Name: Armando A. Urena
Firm: Snowden Lane Partners
Location: Miami, Florida
AUM: $358 Million
Forbes Ranking: Best-In-State Wealth Advisors
Background: After a tour as a specialist in the U.S. Army, Urena started his professional life as a foreign service officer in various embassies in Latin America with the State Department. In his early 30s Urena felt an urge to move on and, in his words, “stumbled” onto the wealth management business after getting an MBA at Arizona State University. He would go on to work at Lehman Brothers and spend more than a decade at Wells Fargo
Investment Philosophy/Strategy: Urena’s client base was uniquely global while at Wells Fargo, with his book made up of approximately 60% international clients and 40% domestic clients. The majority of that international population is concentrated in Latin America with some others in Europe and Israel. That specialty was an outgrowth of his experience in foreign affairs. When he was hired at his first job in financial services at Lehman Brothers, he was specifically put in the Miami office because of that skill set.
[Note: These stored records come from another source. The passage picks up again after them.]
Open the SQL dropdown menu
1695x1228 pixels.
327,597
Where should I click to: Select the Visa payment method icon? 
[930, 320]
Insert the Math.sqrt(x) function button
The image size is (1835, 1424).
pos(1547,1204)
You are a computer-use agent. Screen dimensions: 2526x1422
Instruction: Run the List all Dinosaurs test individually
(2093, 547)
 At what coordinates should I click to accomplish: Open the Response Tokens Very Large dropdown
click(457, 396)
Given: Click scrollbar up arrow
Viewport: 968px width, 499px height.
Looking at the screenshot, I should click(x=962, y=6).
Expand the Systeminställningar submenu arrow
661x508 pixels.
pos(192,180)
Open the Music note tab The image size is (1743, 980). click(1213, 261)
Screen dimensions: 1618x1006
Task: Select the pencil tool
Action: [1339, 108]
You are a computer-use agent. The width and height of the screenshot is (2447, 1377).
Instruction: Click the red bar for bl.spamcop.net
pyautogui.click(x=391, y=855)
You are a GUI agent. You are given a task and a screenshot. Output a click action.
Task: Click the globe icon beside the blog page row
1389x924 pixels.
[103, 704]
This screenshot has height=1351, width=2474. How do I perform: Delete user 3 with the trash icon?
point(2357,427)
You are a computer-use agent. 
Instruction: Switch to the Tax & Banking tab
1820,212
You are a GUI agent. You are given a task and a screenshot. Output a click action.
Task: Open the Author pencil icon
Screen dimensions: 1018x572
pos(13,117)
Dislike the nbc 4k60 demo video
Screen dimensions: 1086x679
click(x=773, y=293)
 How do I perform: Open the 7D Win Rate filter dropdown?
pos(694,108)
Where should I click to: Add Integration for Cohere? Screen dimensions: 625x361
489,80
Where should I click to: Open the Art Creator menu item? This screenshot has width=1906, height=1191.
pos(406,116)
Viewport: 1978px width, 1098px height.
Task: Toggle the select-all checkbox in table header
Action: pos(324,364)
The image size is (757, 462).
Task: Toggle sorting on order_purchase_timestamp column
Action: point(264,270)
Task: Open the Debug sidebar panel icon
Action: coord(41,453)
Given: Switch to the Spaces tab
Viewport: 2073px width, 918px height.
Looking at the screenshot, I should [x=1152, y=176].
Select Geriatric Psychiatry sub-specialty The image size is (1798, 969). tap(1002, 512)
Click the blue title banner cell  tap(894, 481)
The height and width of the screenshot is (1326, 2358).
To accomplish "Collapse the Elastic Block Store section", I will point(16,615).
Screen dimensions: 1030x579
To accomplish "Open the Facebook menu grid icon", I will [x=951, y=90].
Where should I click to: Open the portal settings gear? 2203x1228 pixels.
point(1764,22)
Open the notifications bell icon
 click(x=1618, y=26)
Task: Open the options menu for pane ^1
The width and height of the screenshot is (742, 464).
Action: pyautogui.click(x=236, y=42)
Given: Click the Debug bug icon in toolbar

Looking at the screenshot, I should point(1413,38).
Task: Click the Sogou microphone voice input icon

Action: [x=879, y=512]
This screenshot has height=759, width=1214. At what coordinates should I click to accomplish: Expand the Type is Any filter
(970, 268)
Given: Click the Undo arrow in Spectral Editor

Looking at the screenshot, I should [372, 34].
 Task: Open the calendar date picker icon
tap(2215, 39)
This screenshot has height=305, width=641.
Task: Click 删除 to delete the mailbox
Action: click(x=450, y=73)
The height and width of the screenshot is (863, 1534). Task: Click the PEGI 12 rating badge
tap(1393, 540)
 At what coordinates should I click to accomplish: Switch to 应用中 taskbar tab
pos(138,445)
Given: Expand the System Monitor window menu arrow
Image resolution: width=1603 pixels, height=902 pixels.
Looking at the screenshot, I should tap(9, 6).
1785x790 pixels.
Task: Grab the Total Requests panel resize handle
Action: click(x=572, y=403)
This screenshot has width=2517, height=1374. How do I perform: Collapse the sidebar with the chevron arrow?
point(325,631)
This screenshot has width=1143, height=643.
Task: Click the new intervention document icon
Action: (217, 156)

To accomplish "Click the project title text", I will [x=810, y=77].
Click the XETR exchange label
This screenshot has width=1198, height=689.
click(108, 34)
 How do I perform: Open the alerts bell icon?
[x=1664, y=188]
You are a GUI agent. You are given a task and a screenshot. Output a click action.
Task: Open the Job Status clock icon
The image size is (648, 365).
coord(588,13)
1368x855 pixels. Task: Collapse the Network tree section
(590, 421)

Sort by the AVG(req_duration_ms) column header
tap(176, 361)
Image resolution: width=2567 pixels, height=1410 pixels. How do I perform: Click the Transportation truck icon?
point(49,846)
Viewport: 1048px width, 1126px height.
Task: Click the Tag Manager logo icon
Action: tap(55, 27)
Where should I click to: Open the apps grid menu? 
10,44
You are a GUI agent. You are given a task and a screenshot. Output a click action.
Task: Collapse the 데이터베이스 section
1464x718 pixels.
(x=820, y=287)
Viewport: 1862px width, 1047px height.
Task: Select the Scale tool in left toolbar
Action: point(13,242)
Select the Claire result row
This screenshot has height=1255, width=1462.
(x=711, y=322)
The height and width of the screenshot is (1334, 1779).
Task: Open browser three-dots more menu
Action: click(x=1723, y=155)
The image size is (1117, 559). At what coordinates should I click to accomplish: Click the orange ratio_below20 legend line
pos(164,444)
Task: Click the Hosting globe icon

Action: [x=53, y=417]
The transition from the wirehouse world to an RIA came about as Urena began to feel that larger firms were struggling with the international client base, a significant part of his business. This was especially pronounced at his former employer, with Wells Fargo announcing earlier this year that it would close its international wealth management business.
Competitive Edge: With such a unique background, Urena finds that the transferable skills from his time in foreign service, from building relationships to gaining trust, are key differentiators. Additionally, his analytical skills from his time in government, when he would have to do extensive research and become an expert on matters of foreign importance, help in his ability to become an expert in topics relevant to properly advising clients.
Best Advice: The best advice Urena got in his career was that it takes three things to succeed in wealth management: smarts, hard work, and a little luck. “If you can take care of the first two, the third one will probably take care of itself,” he adds.
Biggest Challenge: Urena chooses to ignore the fact that he is Latino in an industry lacking in diversity saying, “it’s not my problem.”
He instead looks to let his value and skill represent him. That being said, he was on the national diversity council for the wealth management division while at Wells Fargo and very involved in promoting diversity within the business and the firm. He wanted to make sure that others that came behind him had someone that they can speak to, look up to and that he could mentor.
Biggest Client Misunderstanding: As he transitions to a new firm after nearly 15 years at Wells Fargo, he has had to communicate with clients amidst the departure from a large brand to a smaller shop.
“There is a misconception that a small firm is risky or means less resources,” he says.
What Keeps You Up at Night?: Right now, Urena is in the midst of completing his transition to Snowden Lane Partners and says it has him preoccupied with rebuilding and rebranding his business.
Favorite Book/Movie: Urena tries to read books that will make him better at his job, and one stand out is “The One Thing” by by Gary Keller and Jay Papasan. He says it helps him get better results by focusing on what is important.